━━ MATERIAL FOR THIS EXERCISE ━━
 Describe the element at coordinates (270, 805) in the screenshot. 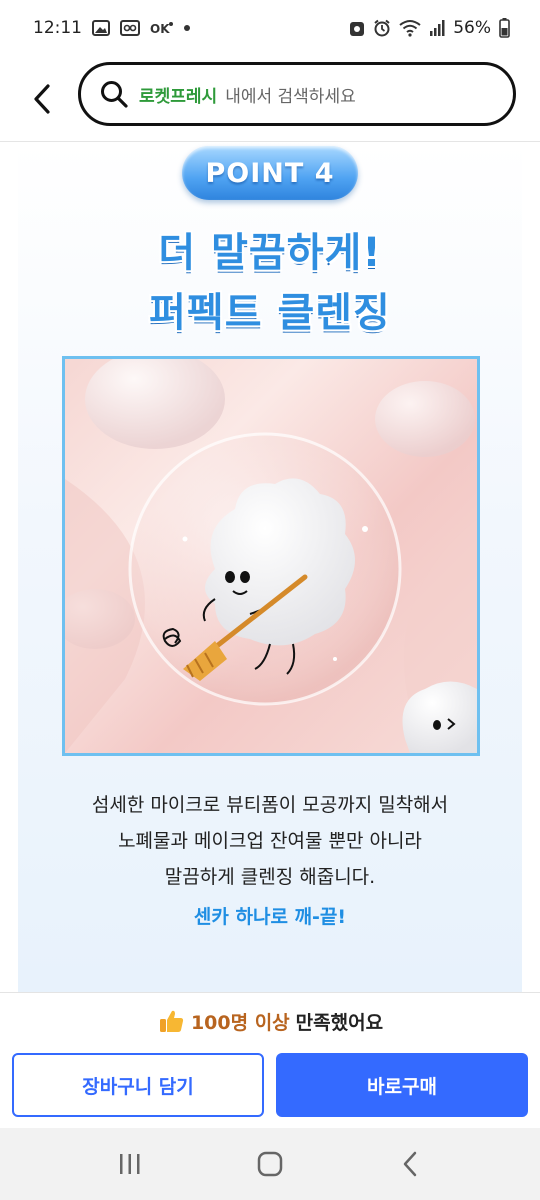

I see `description-line-1: 섬세한 마이크로 뷰티폼이 모공까지 밀착해서` at that location.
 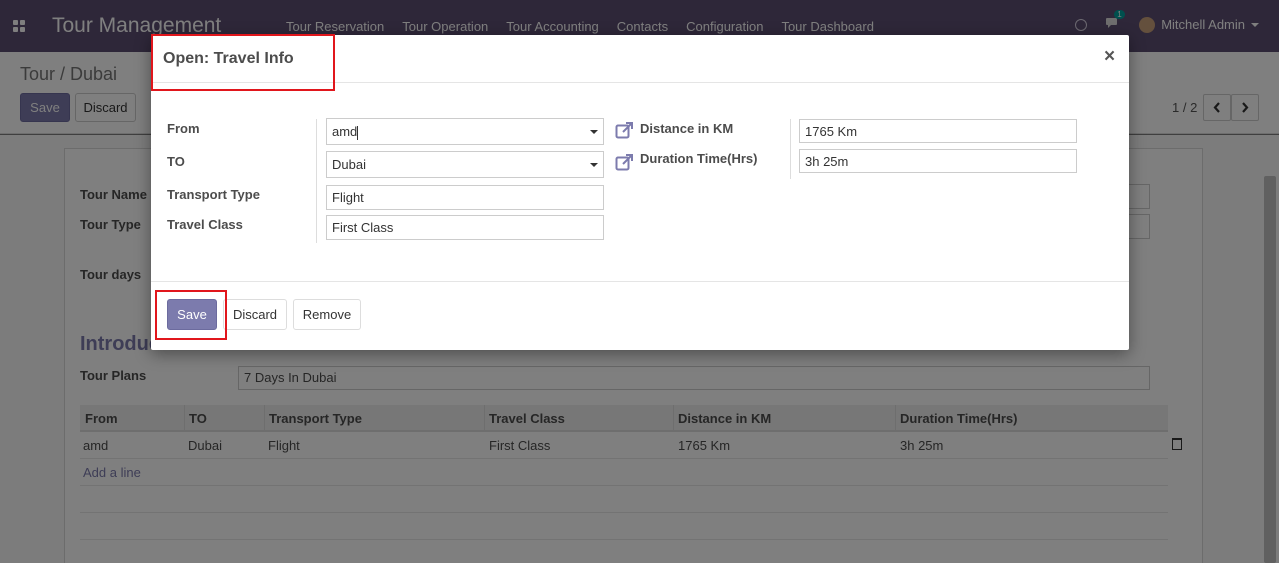 What do you see at coordinates (1110, 56) in the screenshot?
I see `close-icon: ×` at bounding box center [1110, 56].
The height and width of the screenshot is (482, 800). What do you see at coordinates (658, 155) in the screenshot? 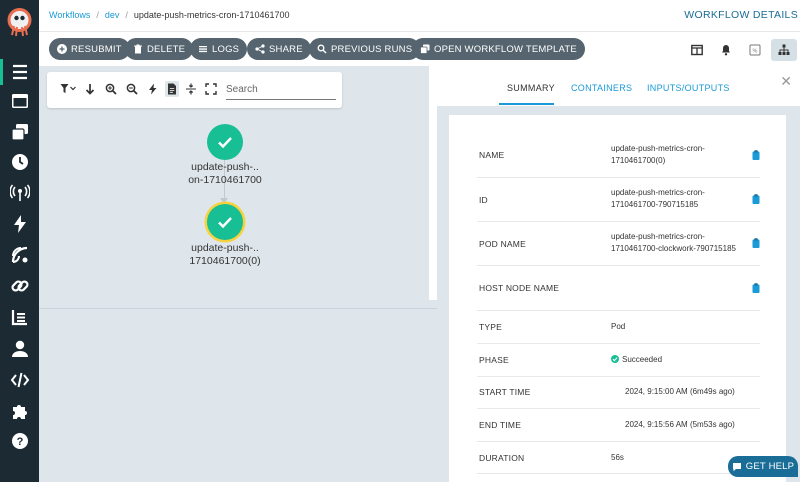
I see `detail-value: update-push-metrics-cron- 1710461700(0)` at bounding box center [658, 155].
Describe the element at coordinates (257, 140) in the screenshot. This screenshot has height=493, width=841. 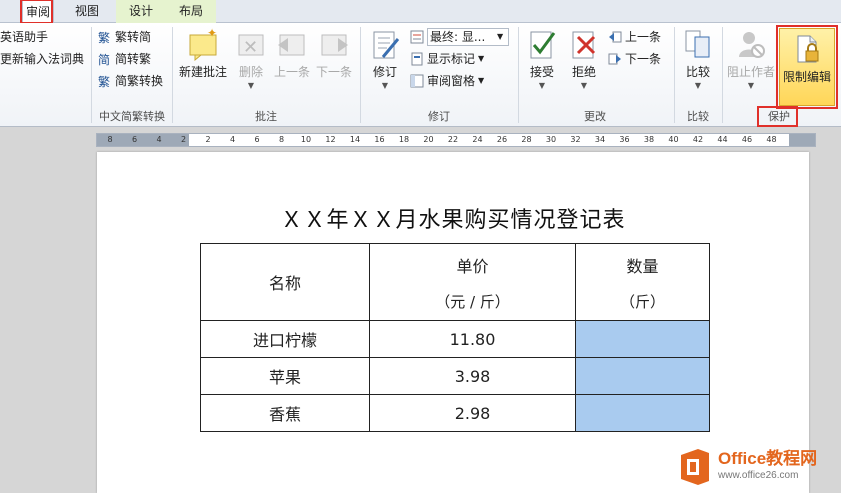
I see `ruler-tick-label: 6` at that location.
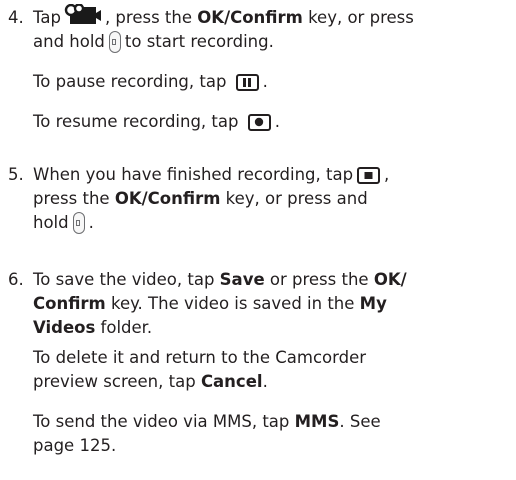 Image resolution: width=516 pixels, height=480 pixels. Describe the element at coordinates (16, 174) in the screenshot. I see `step-number: 5.` at that location.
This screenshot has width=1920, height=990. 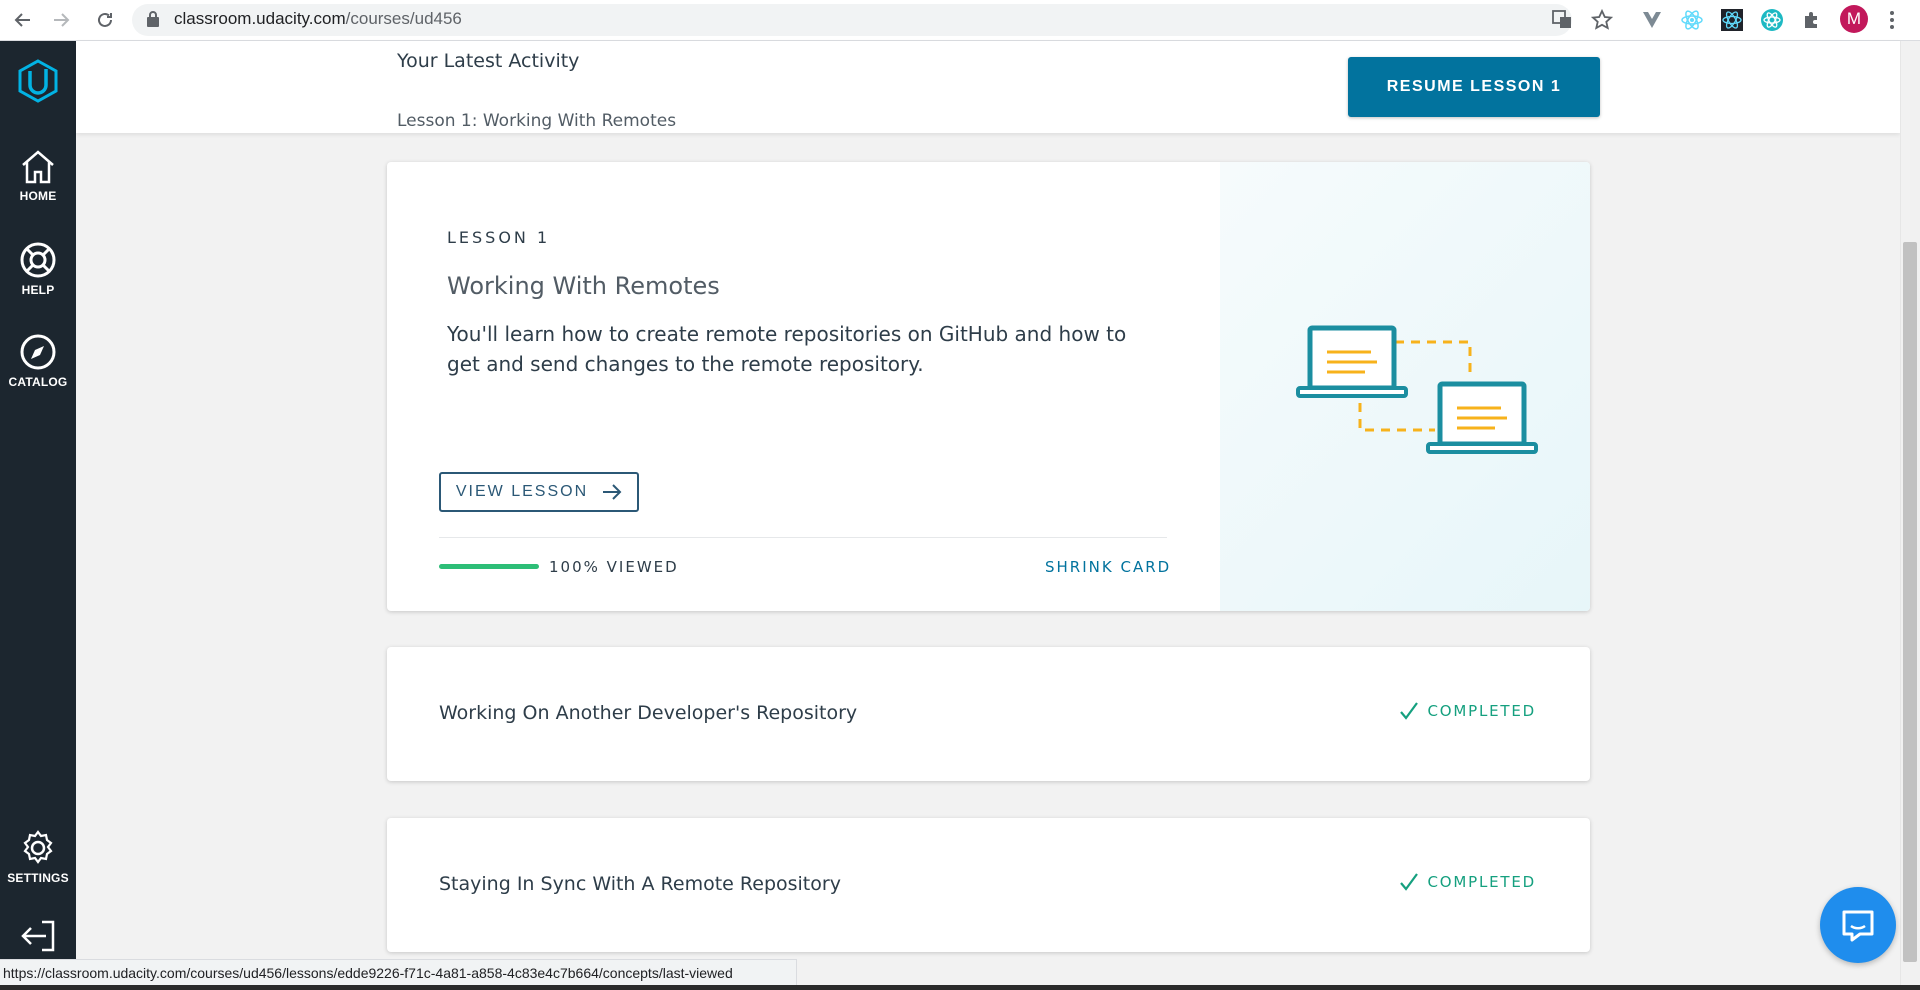 What do you see at coordinates (38, 878) in the screenshot?
I see `sidebar-item-label: SETTINGS` at bounding box center [38, 878].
━━━
| DIRECTIONS |
Return the records word for word from their first line through the line containing "center [1110, 56].", including that line, and leave the pictures out.

| ANSWER FOR THE TASK |
 Describe the element at coordinates (270, 805) in the screenshot. 

I see `description-line-1: 섬세한 마이크로 뷰티폼이 모공까지 밀착해서` at that location.
  What do you see at coordinates (1110, 56) in the screenshot?
I see `close-icon: ×` at bounding box center [1110, 56].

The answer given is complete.